*PAGE EXCERPT*
Continued from page 1

Published on April 17, 2008

In 2004, Posner told the city he couldn't afford to build a new theater, which was one of the primary selling points of the project. He then missed the first deadline to pay back the city's loans. Posner's legal bills were rising, as were South Florida construction costs, at the same time the Florida condo market took a nosedive.

In 2006, HART finally went broke. The development group would not be paying the city back $3.5 million in loans. Only then did it become apparent that Posner and his partners had failed to get first mortgages on structures that were part of the project, despite having been loaned $1.6 million in CRA funds for that very purpose. So with those properties headed toward foreclosure, the city was in jeopardy of losing its investment altogether, not to mention control of the site's future use.

In this panicked state, Hollywood's Community Redevelopment Agency entered negotiations with the new developer WSG, leading to a May 2007 agreement for the firm to buy out Posner's group and pay back the city's $3.5 million loans, in exchange for which it would win exemptions from city zoning guidelines and collect 90 percent of the tax revenue generated by the project over the next 15 years – a figure that projects to $14.4 million based on current property tax rates.

At the April 2 commission meeting, WSG lobbyist Koslow cast his clients as heroes who only wanted a bit of profit in return for having rescued the city. For WSG to get that profit, the city would have to accept a project that was taller than what it had wanted, with less parking and smaller setbacks.

If it seems as though WSG has Hollywood over a barrel, it's not alone. The city is in a similar position with the Hollywood Academy of Arts and Science, the charter school that currently occupies the Home building's first three floors and is the last remnant of the HART project. The school was promised a new building on the same block when ArtsPark Village went forward, but charter school officials rejected other sites as financially troubled.

Hollywood schools were under-enrolled before the Hollywood Academy of Arts and Science was formed. Now the charter school looks like a luxury for a cash-strapped city. But if it's extravagant, it's also well connected: It's managed by the for-profit, Fort Lauderdale-based corporation Charter Schools USA, whose officers include prominent Broward County Republicans such as former county party chair Shane Strum and G.O.P. operative and Bush family friend Art Kennedy. When safety standards threatened the school's 2004 opening, a Republican-sponsored bill exempting charter schools from the safety standard was rushed through the state legislature and signed into law in the nick of time for the school's grand opening.

How a Republican school outfit wrangled a promised gift of land worth an estimated $9 million, without competition from other charter school operators, in a city controlled by Democrats, seems destined to be another Hollywood mystery. Giulianti, a Democrat, isn't talking. She's no more available to explain why the city is paying Posner's failed HART group $270,000 a year to run the same school through 2013.

Neil Fritz, the director of Hollywood's downtown Community Redevelopment Agency, said "it's not in the city's interest" to stop those payments, but declined to say why. Instead, he referred New Times to acting Hollywood attorney Alan Fallik, who said such a move could lead to HART suing the CRA.

In effect, Fallik said, the CRA told HART, "We're not going to hold you responsible" – for having broken your contract and squandered millions of city tax dollars – "as long as WSG performs."

*MATERIAL SUPPLIED*
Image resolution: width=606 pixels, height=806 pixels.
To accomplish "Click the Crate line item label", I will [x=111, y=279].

---

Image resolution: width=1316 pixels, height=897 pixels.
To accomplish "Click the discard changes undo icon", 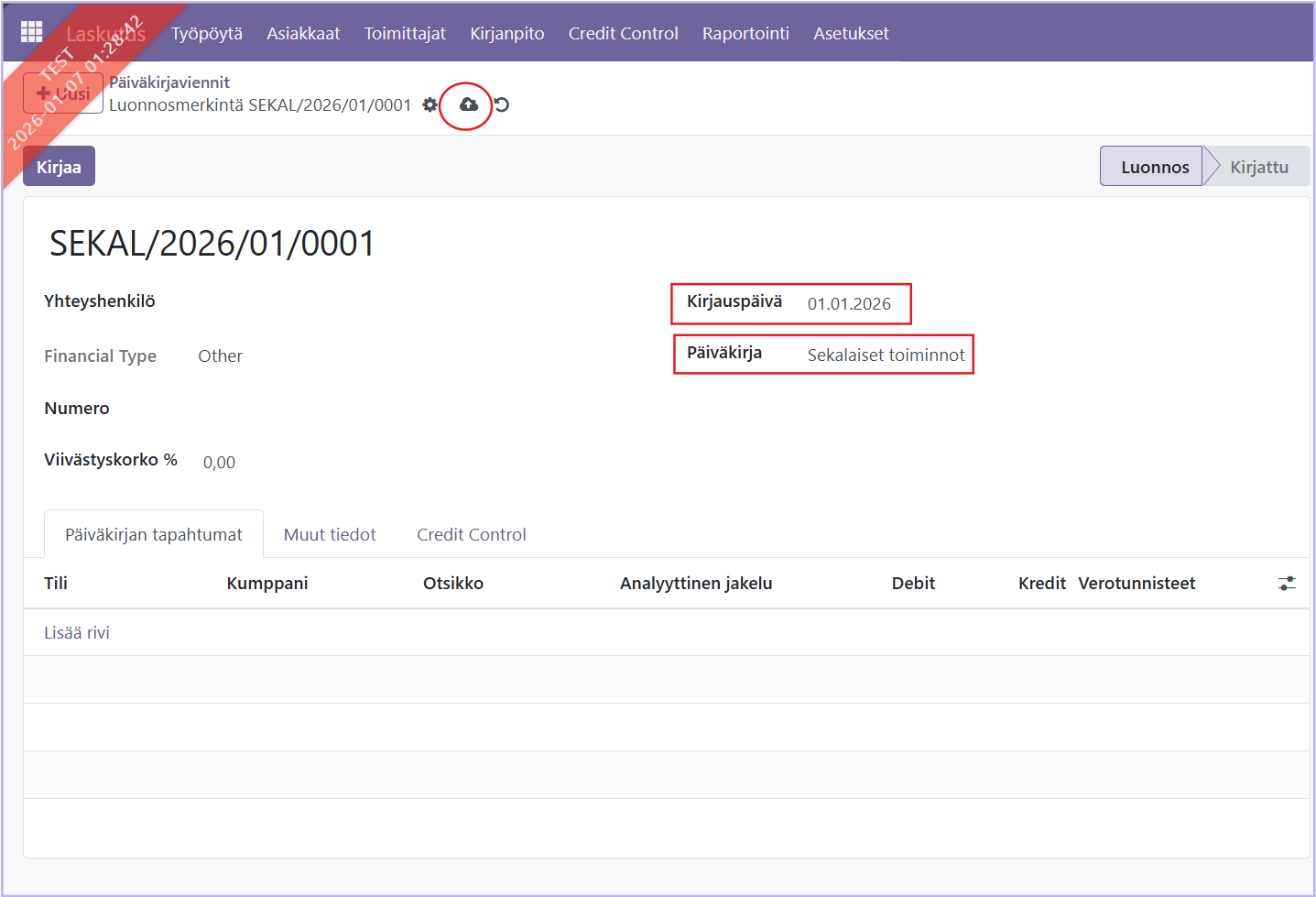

*TO BE DONE*
Answer these questions from the article on Hollywood's redevelopment project:
(a) How much in loans did HART fail to pay back to the city?
(b) What share of the project's tax revenue would WSG collect, and over how many years?
(c) How much does the city pay HART each year to run the school, and through what year?
The data has no connection to the article.

*SOLUTION FOR THIS TASK*
(a) $3.5 million.
(b) 90 percent, over the next 15 years.
(c) $270,000 a year, through 2013.